Эти двое, столь непохожие друг на друга: серьезный, молчаливый отец, далекий от наших неугомонных проделок, и мать, веселая и блистательная, — произвели на свет четверых детей.
Нет, я не питаю, в отличие от Андре Жида, ненависти «к семействам»; мне знакомо тепло семьи, ощутимое даже для тех, кому тесен ее круг; я знаю, какой тяжелой и спасительной ответственности она нас учит.
Но лишь гению Достоевского удалось изобразить в «Братьях Карамазовых» семью, члены которой, на первый взгляд совершенно разные, — безусловно братья и листья одной ветви. Иван, Дмитрий и Алеша, и даже Смердяков, какая бы бездна их ни разделяла, остаются братьями, сыновьями старика Карамазова, — но ведь это потому, что Достоевский говорит об одном и том же человеке, во всей сложности его человеческой натуры.

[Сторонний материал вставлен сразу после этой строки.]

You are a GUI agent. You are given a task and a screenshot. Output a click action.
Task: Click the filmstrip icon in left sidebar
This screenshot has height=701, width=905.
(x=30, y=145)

На самом деле кровь может и лгать, я это знаю: ведь, кроме воспоминаний об общем детстве, ничто не объединяет трех дочерей, рожденных одними родителями, воспитанных в одинаковой обстановке, в одних и тех же принципах. Мы ни в чем не схожи между собой, ни внешне, ни складом ума, ни по характеру.

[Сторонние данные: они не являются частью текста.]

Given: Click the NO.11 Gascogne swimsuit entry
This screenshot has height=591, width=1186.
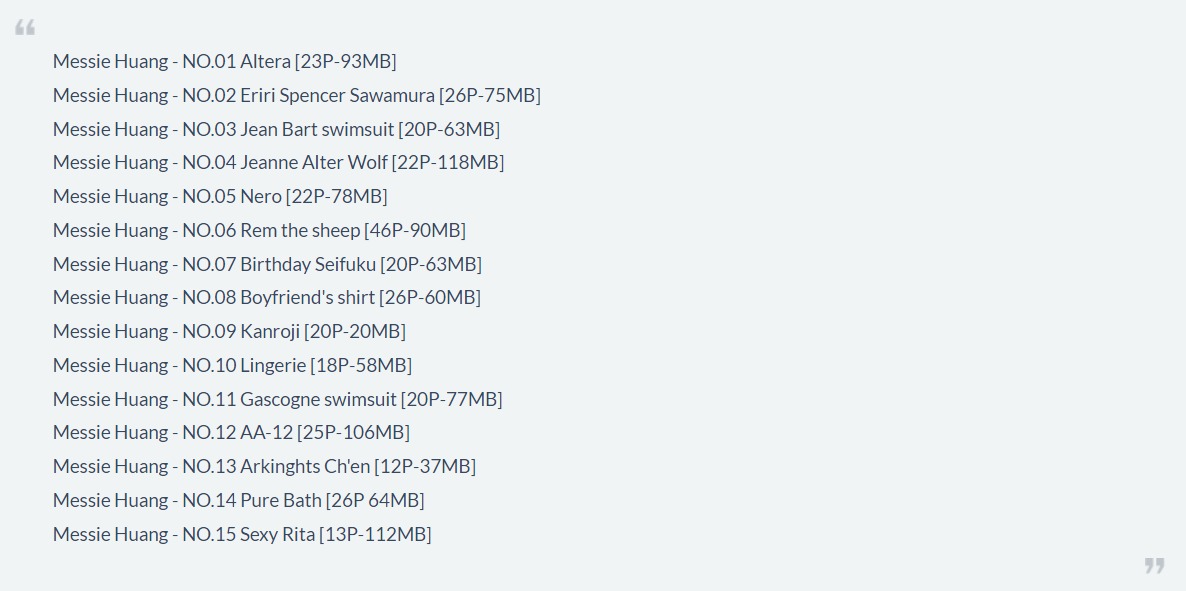Looking at the screenshot, I should pos(278,399).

С братом у нас все же было нечто общее: любовь к книгам, благодаря которой мы оба пришли к литературе и поэзии, но Дмитрий в детстве был аккуратным и рассудительным, терпеливым и упорным, а я — столь же упорная — обожала беспорядок, была импульсивной, вспыльчивой и необузданной. Жизнь в чем-то изменила наши характеры, но главное, что нас отличает, сохранилось вопреки всему. И даже теперь из-под черного клобука архиепископа, которым стал Дмитрий, иногда улыбается мне тот самый мальчик, что был всего лишь моим братом, а в речах монаха я улавливаю юмор, не раз служивший причиной моих детских слез, когда он поддразнивал меня, а я не умела ответить. Что касается Наташи, она была самой близкой мне по возрасту и до некоторой степени моей жертвой, поскольку ей, как старшей, часто приходилось мне уступать, — однако она единственная, чей образ остался для меня самым расплывчатым, заслоненный последовательными и мимолетными превращениями, ознаменовавшими каждый ее переход из одной среды в другую.

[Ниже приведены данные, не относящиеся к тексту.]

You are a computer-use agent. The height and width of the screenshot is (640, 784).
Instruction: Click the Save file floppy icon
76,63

Наше сезонное переселение из города в деревню было настоящей экспедицией: начиналась она в комфортабельном спальном вагоне, а завершалась на просторах деревенских «больших дорог». Поезд останавливался в одном из двух маленьких городков: либо в Венёве, либо в Епифани, — а там на маленьком вокзальчике ждал «обоз». Для нас — коляски, для вещей — повозки. При пересадке каждый исполнял свою роль: начальник вокзала, управляющий имением, кучера и носильщики, — а няни и гувернантки тем временем пересчитывали тюки и детей.
Начиная с Венёва, нас, казалось, знали все встречные, анонимность больших вокзалов оставалась позади. Мы ехали через деревни под бешеный лай собак, отгоняемых кнутом кучера, под галдеж ребятишек, которые бежали вдоль обоза, выкрикивая: «Барин, барин, дай конфетку!» Уж они-то знали, что мы по обыкновению запасались конфетами на этот случай.
Мы двигались по пыльным «большим дорогам», шириною иногда до сорока метров, но с такими глубокими колеями, что если на одной стороне дороги встречались на свое несчастье две повозки, ехавшие в противоположных направлениях, то приходилось распрягать лошадей и перетаскивать один из экипажей в соседнюю колею. Меня укачивало от дорожной тряски, и обоз часто останавливали, с тем чтобы я могла перевести дух, чувствуя под собой твердую почву.